Environmental Protest Round-Up 7 August 2009
Chinese protestors have partial success
One of last week’s protests appears to have borne results. The chemical plant in central Hunan that was the focus of protests by local residents has been closed ‘forever’ according to Chinese media. Production at the plant was halted in March but now the plant will not re-open. The Xianghe Chemical Factory was cited in a number of incidents in the region, and after the deaths of two villagers, who were discovered to have high cadmium levels during autopsy, around 500 of 3,000 residents were found to have high cadmium levels during urine tests. As well as the permanent closure of the plant, it seems that its directors have been detained by police and the head of the local Environment Protection Bureau has been dismissed. There is no information yet on free healthcare for those affected by the cadmium, but thirty local residents were hospitalised as a result of the urine testing programme.

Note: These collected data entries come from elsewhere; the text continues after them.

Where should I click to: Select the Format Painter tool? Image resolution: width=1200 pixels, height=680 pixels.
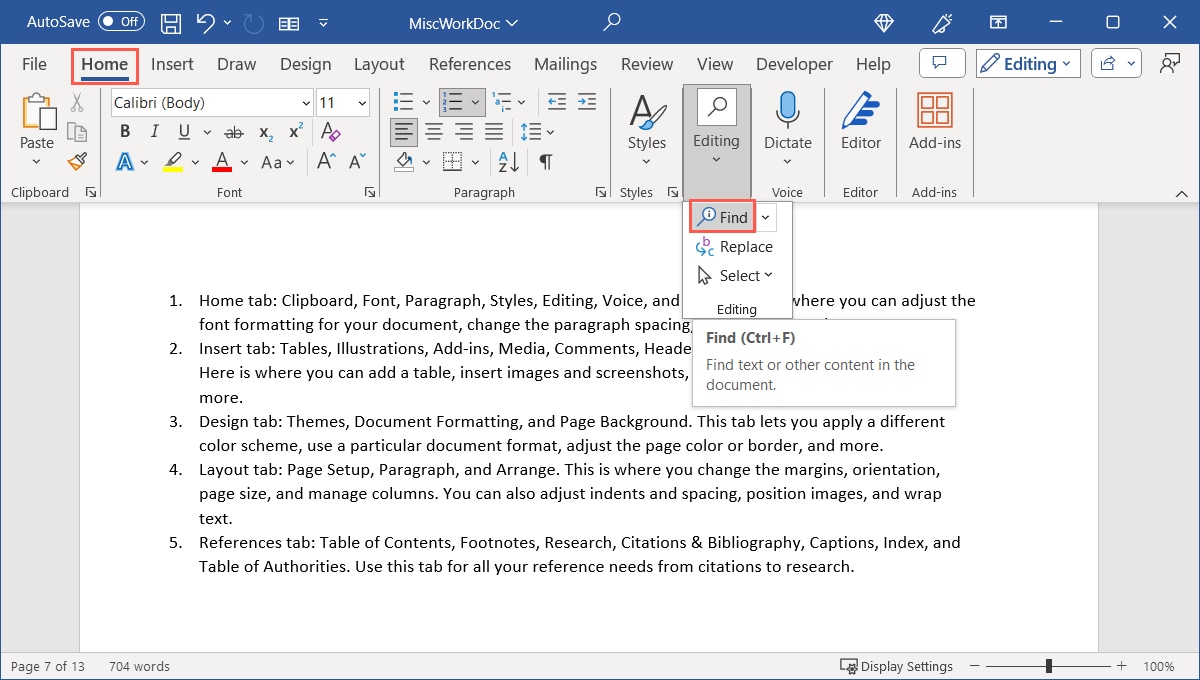[78, 161]
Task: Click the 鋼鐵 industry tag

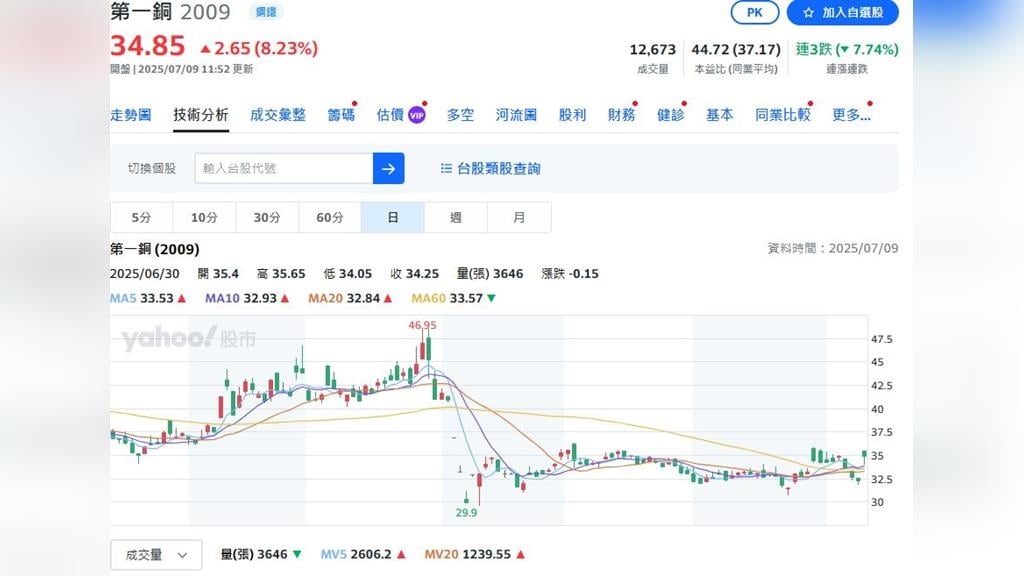Action: click(266, 13)
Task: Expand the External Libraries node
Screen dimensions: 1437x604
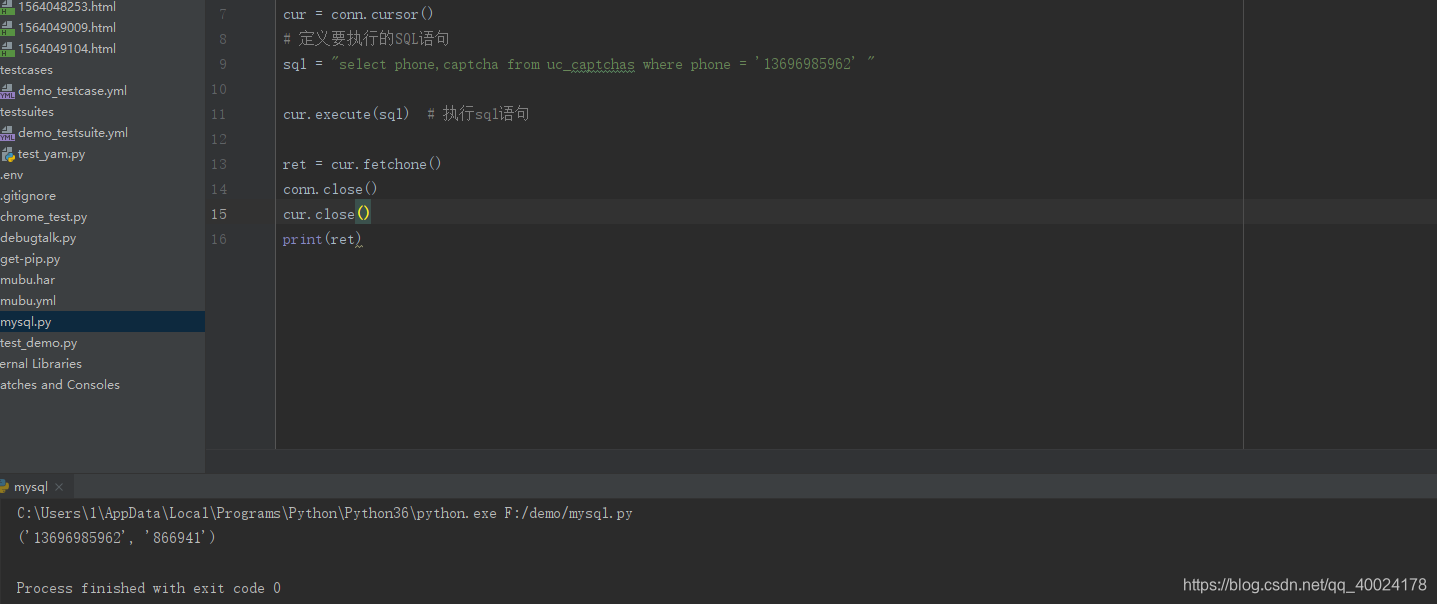Action: pyautogui.click(x=41, y=364)
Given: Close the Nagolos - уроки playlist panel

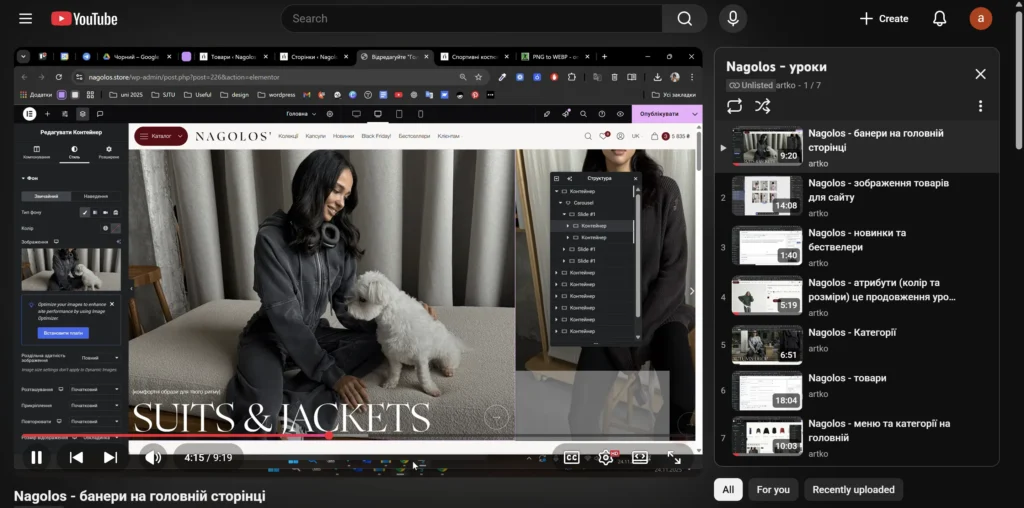Looking at the screenshot, I should 980,74.
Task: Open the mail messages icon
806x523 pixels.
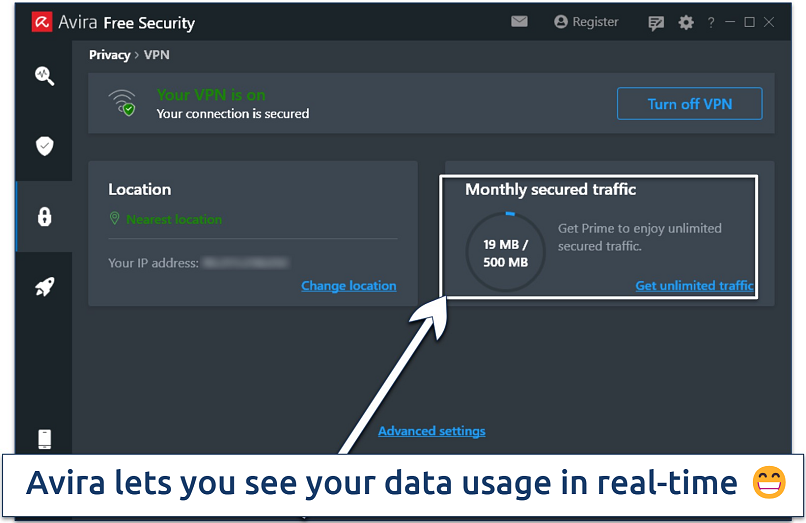Action: (521, 22)
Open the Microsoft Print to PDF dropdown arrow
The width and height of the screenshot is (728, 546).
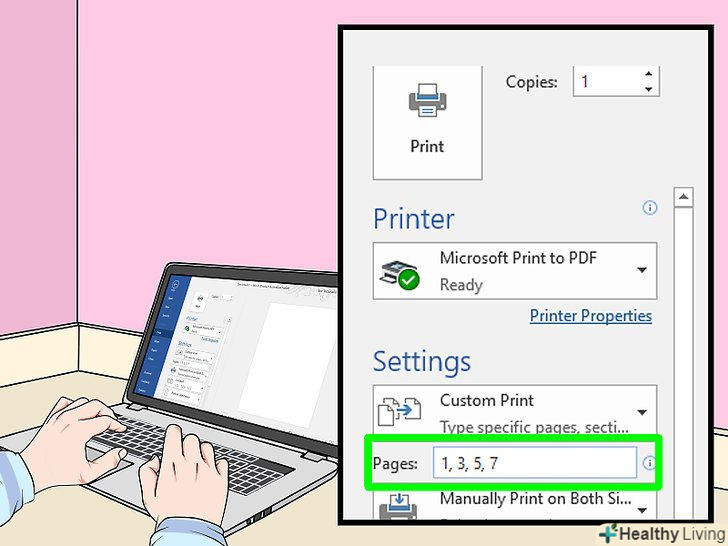click(x=642, y=270)
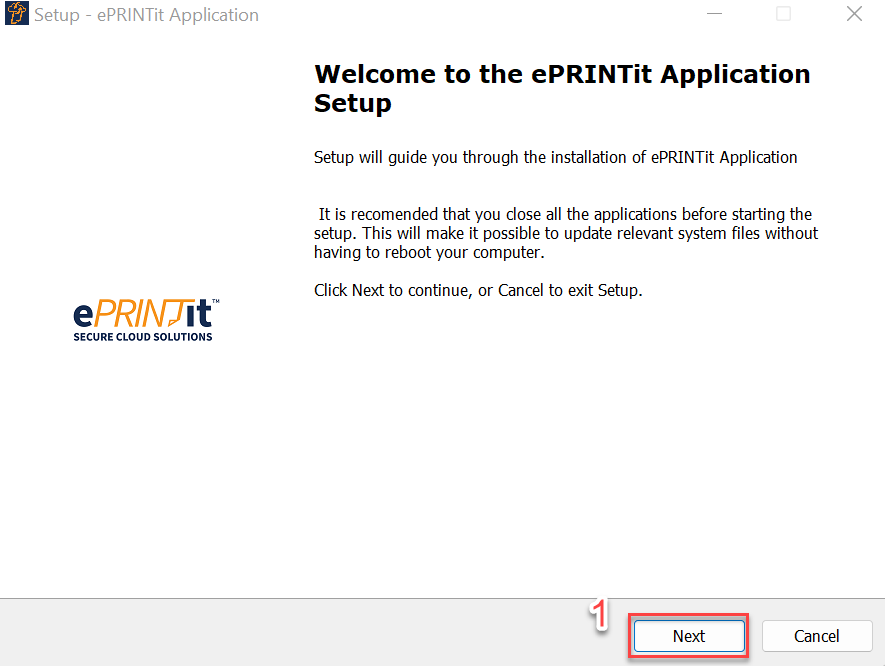Click the 'Click Next to continue' instruction text
The image size is (885, 666).
pyautogui.click(x=477, y=291)
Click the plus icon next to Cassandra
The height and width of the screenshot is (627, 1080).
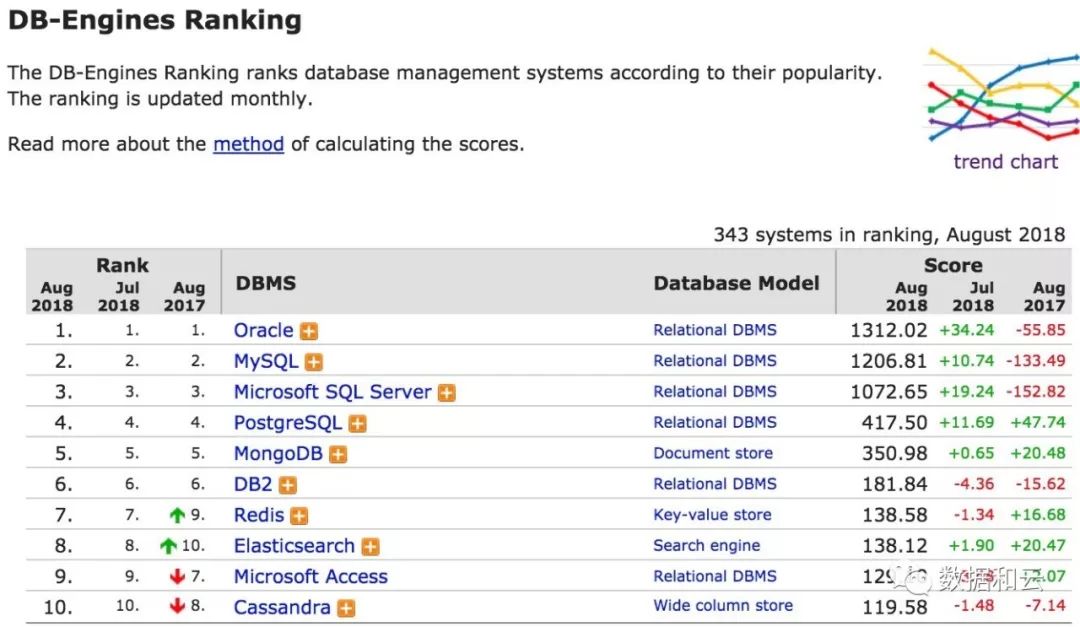(346, 608)
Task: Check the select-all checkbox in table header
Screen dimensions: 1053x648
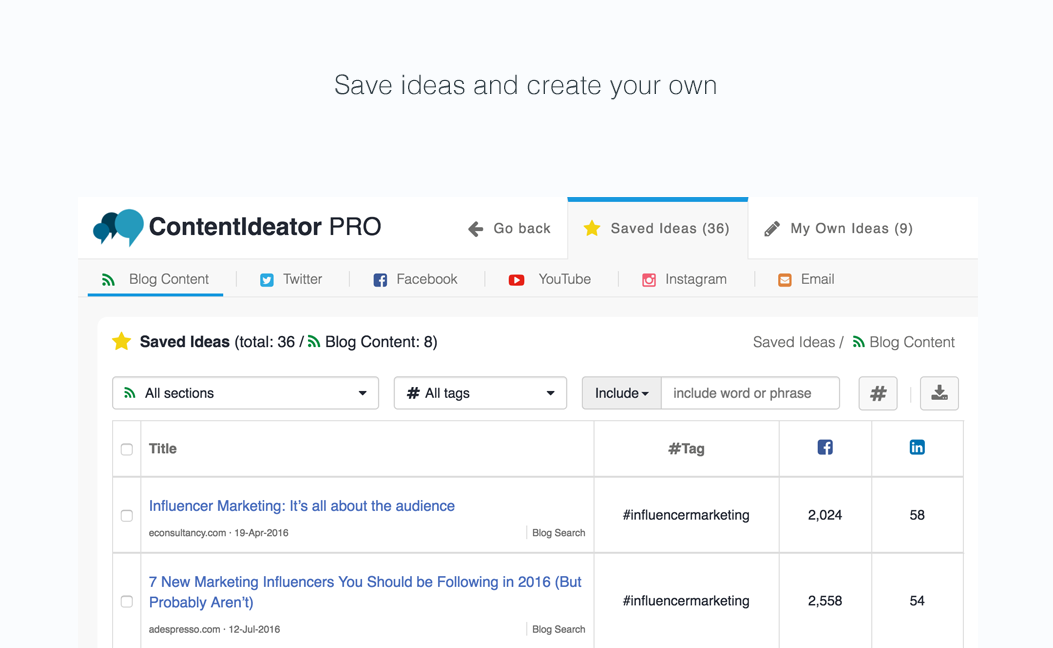Action: click(126, 449)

Israeli citizens protest against air pollution
On 4 August Greenpeace protestors disrupted the running of a coal-powered electric plant in Ashkelon, Israel in protest at the proposed construction of two further coal-powered electricity production plants. They chained themselves to the plant’s entrance gate and sixteen activists were arrested some of them already inside the plant’s grounds. The protest is high profile within Israel with several well-known Israeli entertainers having taken part in a Greenpeace-sponsored short film that claims that the new plants will increase air pollution in the area, as well as reducing Israel’s chances of meeting its international commitment to reduce greenhouse gases.
Australian activists protest for Pacific islanders
On Thursday, four environmental activists spent the night chained to the coal loader of the BHP Billiton Mitsubishi Alliance’s Hay Point Export Coal Terminal in Queensland, Australia. Six Greenpeace protestors had already been arrested on Wednesday after chaining themselves to lower areas of the loader, but the four remained near the top of the fifty metre tall loader all night. Police had discussed removing the protestors but decided for safety reasons not to attempt a forced removal. The four finally came down voluntarily on Friday evening and gave themselves up to the police.
The protest is both about the failure of the Australian government to take tough enough action on climate change, and in support of Pacific Island groups who have asked for substantial emission cuts from Australia and New Zealand to help protect their land from rising sea levels.